Burada çok daha harika bir imaj ile konuşur büyük şair. Bir insana hitap ederek bu tenha gibi görülen yerlerin hakikatte boş olmadığını söyler. Bu dinimizde de böyledir, her yer Allah’ın gördüğümüz görmediğimiz canlıları ile doludur. Gazali “nereye basacaksın ayağını her yer mahlukatla yaratıklarla dolu“ der. Yunus “Nereye baksam dopdolusun, seni nereye koyam benden içeri“ der. Bediüzzaman “zişuur ibadından başka hali dağlar boş sahralar Cenab-ı Hakkın ibadı ile doludur“ diyor. Ne kadar enteresan değil mi?

Bediüzzaman gecelerin adamıdır, sabahlara kadar dua eder bu milletin selametine tam elli yıl. Barla’ya geldiğinde gece ibadetinden evinden misafir kaldığı ailenin reisi “Hanım Allah bize büyük bir hazine gönderdi” der. Sabahlara kadar ağlamaları ve haykırmaları bu millet içindir. Ne olmuş ki? Kuran’ı kaldırılmış, ezanı kaldırılmış, yüzlerce insan hiç için bahane ile idam edilmiş, her taraf çöle dönmüş daha ne olsun ki. Bin yıllık hazine kütüphanelerin dili kesilmiş, daha ne olsun.

“Hayâlâtımla meskûndur, bu yerler pür meâlîdir”

Hamid çok derin bir İslam felsefesi dersi almıştır, bu apokaliptik imalarında belli olur. Edebiyat bölümleri politize olmuştur, siz orda bunları anlatamazsınız. İslamcılar, Türkçüler daha başkaları bunları gaye edinmez. Türkiye’de önemli olan öğrenciyi politize etmektir, zehirlemektir. Politize olan çocuk artık dinlendirici, bakmayı görmeyi öğreten dersi dinlemez, o aklınca dünyayı düzeltmeye gelmiştir ama üç beş yaşın gençlik heyecanlarını çalmak için ona bunlar telkin edilir, kısa süre sonra boş davul gibi başka gayelere öttüğünü görünce pişman olur ama iş işten geçer.

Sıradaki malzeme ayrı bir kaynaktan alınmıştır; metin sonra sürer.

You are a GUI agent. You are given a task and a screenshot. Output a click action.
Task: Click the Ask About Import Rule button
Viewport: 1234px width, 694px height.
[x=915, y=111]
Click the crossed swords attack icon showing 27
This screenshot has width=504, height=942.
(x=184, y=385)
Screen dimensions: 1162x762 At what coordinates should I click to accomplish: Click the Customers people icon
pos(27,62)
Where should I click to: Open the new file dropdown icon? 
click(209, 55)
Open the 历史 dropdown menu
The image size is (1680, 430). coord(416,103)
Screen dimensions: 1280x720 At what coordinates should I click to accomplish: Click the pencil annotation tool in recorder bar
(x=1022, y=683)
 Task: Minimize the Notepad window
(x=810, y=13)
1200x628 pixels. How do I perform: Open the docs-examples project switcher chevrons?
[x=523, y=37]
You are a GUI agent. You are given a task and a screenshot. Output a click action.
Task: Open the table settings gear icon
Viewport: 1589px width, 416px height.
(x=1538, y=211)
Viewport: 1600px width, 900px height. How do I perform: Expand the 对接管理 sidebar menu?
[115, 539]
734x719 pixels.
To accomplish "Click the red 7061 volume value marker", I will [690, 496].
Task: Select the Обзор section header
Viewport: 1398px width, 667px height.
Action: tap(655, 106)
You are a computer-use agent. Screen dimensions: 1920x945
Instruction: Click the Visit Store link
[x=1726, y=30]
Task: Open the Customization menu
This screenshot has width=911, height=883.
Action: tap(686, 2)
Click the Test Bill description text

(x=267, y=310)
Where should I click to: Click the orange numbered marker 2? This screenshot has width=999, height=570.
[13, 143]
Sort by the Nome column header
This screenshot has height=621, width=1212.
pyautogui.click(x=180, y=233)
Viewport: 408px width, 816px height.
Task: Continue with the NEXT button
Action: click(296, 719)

“Muhât-ı aczdir hem lâ-tenâhî birle mâlîdir”

Her taraf Allah’ın aciz mahlukları ile doludur, hertaraf sonsuz birle Allah ile doludur. Şair sahilde bir yüksek mevkiden seyreder ve bunları düşünür. Arkadaşları olan bütün canlılar etrafında bu kainatın ilahi sırlarını ve Halıkını düşünür.

“Bu mevkidir yerim sahilde bir kürsî-i âlîdir.
Bulutlar, dalgalar, yıldızlar etrafımda hep mahrem;
Ağaçlar, cûylar, kuşlar, çiçekler dâimâ hurrem…
Sükûnetle kuşanmış hây u hûy-i şehri gûş eyle,
Şehirdeki insanların hayatın getirdiği gürültülerini dinle.
Sehâb-ı hande-rîz ü berk-ı yekser-kahrı gûş eyle, ?
Ağaçlardan çıkan efkârı seyret, nehri gûş eyle;

Ağaçlardan çıkan fikirleri seyret, Kur’an özellikle ağaçlar üzerinde düşünmeyi örgütler, ağaçların meyvelerinin bir ilk çıktığında, bir de yetiştiklerinde nasıl olduklarına insanların bakmasını ister Allah ve bunların inanan insanlar için büyük kabul değerleri olduğunu hatırlatır. Namaza hapsedilmiş bir kaç ayet değil din.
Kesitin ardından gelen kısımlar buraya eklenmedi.